In the social sciences in general, the statistical test of ‘power’ should result in a value > 0.8 (Cohen, 1988), meaning that there is at least 80% chance of finding relationships that exist (Goodhue, Lewis, & Thompson, 2007). Researchers Peng and Lai suggest “a post hoc analysis of ‘power’ should be conducted to verify suitability for the study” (Peng & Lai, 2012, p. 47). Following from this, Aguirre-Urreta and Rönkkö (2015) recommended that methodological practices for evaluating ‘power’ in studies using PLS could be improved with the inclusion of a ‘power’ analysis report. We used Aguirre-Urreta and Rönkkö (2015), approach and found consistent results for the sample of 256 cases and a ‘power’ value > 0.8 from the model relationship test.
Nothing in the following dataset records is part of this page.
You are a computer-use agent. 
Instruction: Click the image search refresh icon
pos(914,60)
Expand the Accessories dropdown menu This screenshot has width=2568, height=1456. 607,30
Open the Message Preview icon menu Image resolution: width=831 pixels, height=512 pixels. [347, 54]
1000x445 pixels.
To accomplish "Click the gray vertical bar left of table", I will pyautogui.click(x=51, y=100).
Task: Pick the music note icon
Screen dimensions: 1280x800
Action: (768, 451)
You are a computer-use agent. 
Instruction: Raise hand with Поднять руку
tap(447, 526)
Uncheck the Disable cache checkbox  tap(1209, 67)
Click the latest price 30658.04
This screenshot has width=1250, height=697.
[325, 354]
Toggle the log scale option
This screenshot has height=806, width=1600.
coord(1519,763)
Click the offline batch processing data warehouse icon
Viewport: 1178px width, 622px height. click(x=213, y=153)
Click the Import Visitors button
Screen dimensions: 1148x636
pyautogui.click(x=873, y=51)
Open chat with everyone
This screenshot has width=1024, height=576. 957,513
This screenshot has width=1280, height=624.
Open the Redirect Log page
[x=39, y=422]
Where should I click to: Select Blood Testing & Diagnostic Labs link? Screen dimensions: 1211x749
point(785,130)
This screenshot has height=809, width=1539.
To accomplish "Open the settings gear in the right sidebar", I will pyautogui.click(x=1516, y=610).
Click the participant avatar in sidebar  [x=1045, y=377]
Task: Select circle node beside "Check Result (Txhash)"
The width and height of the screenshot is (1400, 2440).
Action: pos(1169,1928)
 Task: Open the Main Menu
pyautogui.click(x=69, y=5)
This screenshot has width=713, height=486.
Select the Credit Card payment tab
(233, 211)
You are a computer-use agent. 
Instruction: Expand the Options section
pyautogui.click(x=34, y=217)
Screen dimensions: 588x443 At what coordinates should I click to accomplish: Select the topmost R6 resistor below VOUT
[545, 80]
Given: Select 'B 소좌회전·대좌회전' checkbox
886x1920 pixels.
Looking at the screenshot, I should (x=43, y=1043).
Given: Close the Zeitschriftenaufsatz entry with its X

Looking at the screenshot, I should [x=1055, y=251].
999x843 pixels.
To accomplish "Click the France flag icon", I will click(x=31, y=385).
The latent reflexive variables were subjected to tests of reliability, convergent validity, and discriminant validity. The estimated coefficients (outer loading) of the items show statistical significance (p-value < 0.001) and reported values above 0.7, and items with values between 0.4 and 0.7 were maintained to increase the composite reliability (CR) and average variance extracted (AVE) as recommended by Hair, Sarstedt, Matthews and Ringle (2016) and Hair et al. (2016), confirming convergent validity (see Appendix A). All constructs show average extracted variance (AVE) values above 0.5 (Fornell & Larcker, 1981).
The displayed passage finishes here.